══ Data supplied

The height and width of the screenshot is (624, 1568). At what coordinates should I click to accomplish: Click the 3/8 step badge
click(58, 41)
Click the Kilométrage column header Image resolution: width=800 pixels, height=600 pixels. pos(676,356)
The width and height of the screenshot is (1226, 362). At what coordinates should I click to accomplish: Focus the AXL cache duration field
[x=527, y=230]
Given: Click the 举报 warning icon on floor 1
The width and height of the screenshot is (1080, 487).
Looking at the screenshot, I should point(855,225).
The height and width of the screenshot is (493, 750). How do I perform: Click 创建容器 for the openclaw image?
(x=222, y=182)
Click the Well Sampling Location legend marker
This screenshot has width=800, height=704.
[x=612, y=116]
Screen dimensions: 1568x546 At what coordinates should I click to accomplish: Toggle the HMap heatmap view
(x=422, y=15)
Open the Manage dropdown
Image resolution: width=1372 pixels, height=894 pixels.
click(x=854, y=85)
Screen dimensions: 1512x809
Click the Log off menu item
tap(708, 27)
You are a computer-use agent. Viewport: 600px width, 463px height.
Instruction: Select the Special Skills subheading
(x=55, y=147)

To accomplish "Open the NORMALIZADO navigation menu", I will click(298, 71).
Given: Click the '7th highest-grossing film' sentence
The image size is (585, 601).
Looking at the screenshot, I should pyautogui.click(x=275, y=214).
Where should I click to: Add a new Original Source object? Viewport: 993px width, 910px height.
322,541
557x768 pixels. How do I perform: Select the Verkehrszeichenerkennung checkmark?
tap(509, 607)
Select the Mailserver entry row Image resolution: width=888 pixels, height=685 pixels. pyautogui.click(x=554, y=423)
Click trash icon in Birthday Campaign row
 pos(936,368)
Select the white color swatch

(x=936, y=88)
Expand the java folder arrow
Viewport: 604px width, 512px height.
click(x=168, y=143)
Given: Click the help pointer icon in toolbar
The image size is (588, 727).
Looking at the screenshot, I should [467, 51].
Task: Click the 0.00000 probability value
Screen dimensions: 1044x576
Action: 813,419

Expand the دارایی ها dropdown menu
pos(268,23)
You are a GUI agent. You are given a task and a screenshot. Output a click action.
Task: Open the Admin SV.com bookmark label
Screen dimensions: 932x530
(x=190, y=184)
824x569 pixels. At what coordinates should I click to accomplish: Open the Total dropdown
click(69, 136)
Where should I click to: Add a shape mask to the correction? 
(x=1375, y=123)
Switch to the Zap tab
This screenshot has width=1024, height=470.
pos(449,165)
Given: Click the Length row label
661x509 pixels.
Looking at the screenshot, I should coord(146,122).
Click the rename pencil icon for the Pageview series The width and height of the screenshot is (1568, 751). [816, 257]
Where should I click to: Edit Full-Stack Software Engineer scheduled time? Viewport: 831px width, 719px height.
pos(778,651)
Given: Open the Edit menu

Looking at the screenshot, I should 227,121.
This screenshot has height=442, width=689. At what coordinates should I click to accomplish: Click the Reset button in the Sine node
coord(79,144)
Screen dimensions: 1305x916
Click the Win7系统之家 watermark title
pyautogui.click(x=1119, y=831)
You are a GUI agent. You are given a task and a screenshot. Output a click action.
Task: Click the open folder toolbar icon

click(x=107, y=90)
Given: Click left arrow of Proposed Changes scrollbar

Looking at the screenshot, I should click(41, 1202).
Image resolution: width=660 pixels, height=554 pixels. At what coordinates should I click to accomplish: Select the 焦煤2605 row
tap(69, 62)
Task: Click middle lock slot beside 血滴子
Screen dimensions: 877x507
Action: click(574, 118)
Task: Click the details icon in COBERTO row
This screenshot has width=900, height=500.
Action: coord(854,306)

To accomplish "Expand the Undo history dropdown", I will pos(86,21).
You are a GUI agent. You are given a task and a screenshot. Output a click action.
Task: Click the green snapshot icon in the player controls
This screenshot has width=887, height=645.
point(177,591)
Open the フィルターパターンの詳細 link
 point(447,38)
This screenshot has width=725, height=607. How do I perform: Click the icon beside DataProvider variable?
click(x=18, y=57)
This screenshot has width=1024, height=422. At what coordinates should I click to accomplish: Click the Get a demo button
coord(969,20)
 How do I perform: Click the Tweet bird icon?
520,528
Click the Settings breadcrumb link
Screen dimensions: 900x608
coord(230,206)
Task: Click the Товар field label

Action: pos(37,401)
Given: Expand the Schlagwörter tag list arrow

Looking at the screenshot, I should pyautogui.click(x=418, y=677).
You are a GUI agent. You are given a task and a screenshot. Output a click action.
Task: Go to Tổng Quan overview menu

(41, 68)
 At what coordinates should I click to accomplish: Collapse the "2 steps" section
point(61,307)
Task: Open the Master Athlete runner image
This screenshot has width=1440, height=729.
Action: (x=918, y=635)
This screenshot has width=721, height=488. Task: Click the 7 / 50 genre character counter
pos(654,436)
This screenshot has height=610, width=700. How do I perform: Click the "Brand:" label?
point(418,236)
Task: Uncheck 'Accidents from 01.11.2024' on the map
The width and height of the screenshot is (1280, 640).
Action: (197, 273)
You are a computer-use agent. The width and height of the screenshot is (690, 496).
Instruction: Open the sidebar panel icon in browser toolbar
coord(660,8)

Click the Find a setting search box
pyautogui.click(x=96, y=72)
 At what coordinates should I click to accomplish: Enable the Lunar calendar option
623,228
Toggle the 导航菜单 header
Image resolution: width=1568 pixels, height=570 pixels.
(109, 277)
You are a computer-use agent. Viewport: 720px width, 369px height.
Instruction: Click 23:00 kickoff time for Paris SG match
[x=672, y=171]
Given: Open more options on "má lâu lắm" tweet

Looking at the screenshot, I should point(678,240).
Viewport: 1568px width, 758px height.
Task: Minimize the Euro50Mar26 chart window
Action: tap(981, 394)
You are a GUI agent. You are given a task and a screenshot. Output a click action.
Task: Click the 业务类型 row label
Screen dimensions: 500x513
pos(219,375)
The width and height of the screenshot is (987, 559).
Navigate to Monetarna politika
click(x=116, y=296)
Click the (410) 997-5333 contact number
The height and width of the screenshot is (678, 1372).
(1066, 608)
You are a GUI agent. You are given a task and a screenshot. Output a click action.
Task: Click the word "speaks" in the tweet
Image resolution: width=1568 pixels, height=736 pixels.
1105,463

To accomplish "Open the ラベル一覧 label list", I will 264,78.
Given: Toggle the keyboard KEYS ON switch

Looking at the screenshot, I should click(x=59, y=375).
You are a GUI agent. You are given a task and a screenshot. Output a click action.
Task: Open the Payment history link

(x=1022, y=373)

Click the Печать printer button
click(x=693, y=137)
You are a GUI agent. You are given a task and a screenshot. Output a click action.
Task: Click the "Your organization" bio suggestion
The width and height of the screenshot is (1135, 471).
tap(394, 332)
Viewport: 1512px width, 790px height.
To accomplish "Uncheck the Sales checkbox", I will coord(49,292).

════

Task details: Look through the records above for the string "computer", then copy every line that has it.

Answer for the task:
You are a computer-use agent. Viewport: 600px width, 463px height.
You are a computer-use agent. The width and height of the screenshot is (690, 496).
You are a computer-use agent. Viewport: 720px width, 369px height.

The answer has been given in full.